Records contained in a dataset
____________

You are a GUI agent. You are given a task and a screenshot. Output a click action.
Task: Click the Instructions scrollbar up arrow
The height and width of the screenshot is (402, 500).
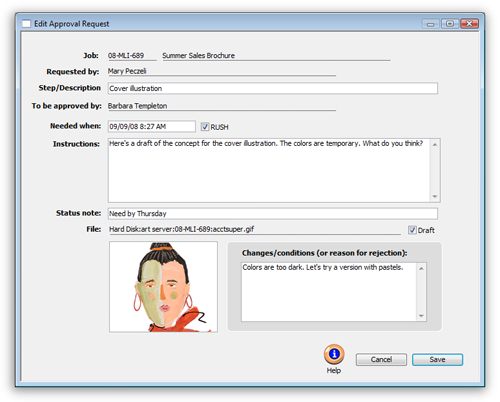(x=435, y=144)
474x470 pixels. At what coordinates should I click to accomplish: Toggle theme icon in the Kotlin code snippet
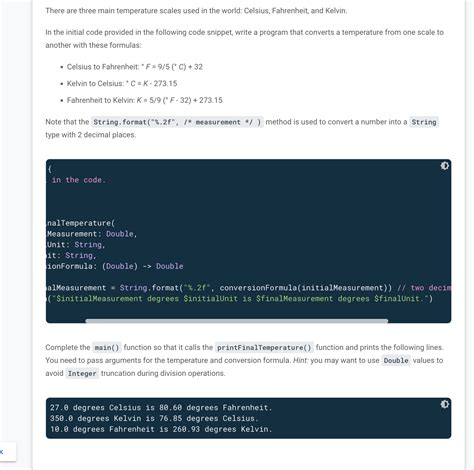tap(444, 166)
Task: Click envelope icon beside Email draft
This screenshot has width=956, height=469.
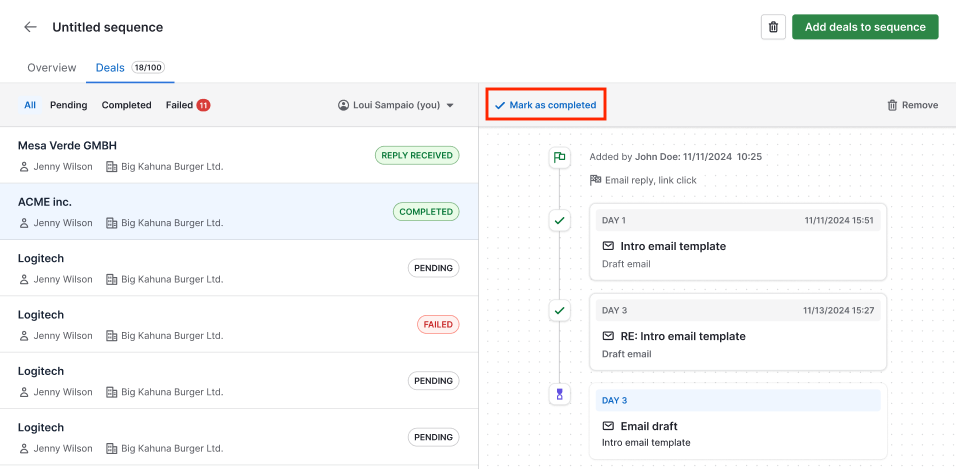Action: tap(607, 426)
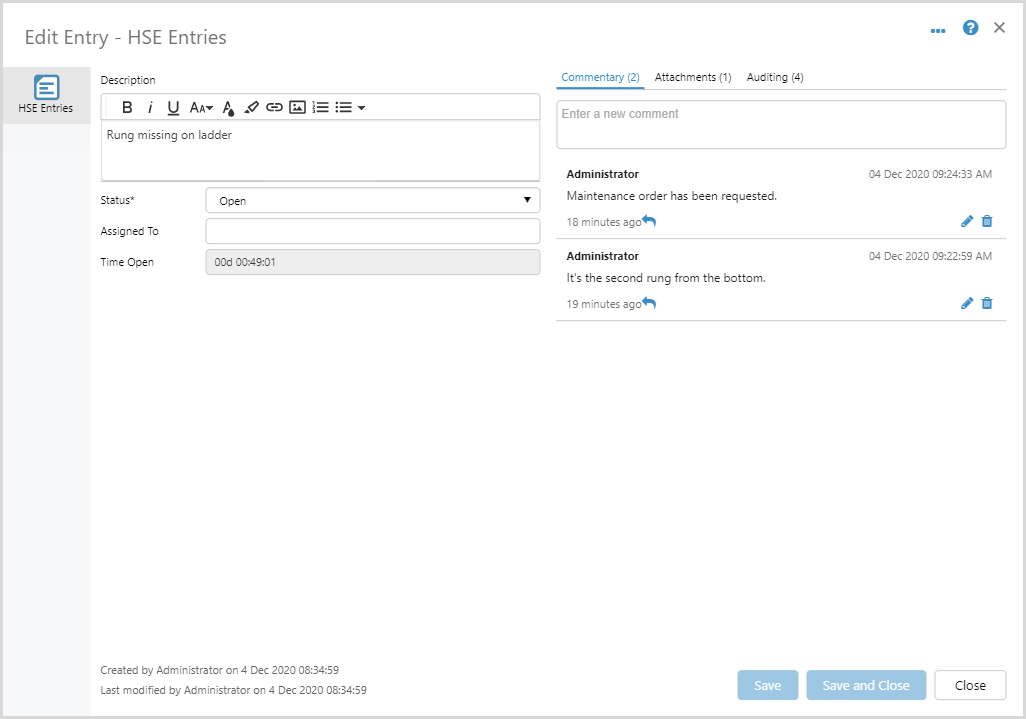Insert a hyperlink using the link icon
This screenshot has width=1026, height=719.
(274, 108)
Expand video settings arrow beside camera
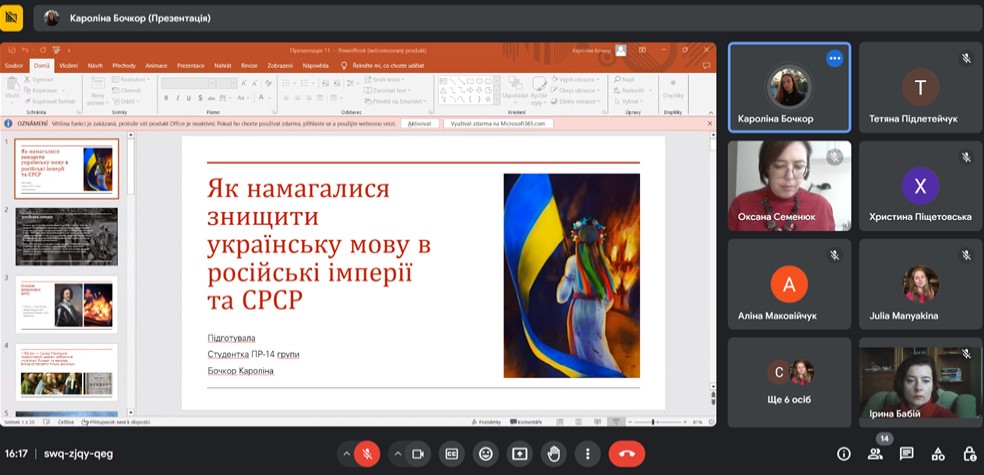The image size is (984, 475). (398, 454)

____________

Activity - Repeat all of the entries above word for word and omit the pictures.

Output -
You are a GUI agent. You are given a task and a screenshot. Output a click action.
Task: Click the Instructions scrollbar up arrow
The height and width of the screenshot is (402, 500).
(x=435, y=144)
474x470 pixels. At what coordinates should I click to accomplish: Toggle theme icon in the Kotlin code snippet
tap(444, 166)
Task: Click envelope icon beside Email draft
This screenshot has width=956, height=469.
Action: tap(607, 426)
Insert a hyperlink using the link icon
This screenshot has width=1026, height=719.
(274, 108)
Expand video settings arrow beside camera
The image size is (984, 475). (398, 454)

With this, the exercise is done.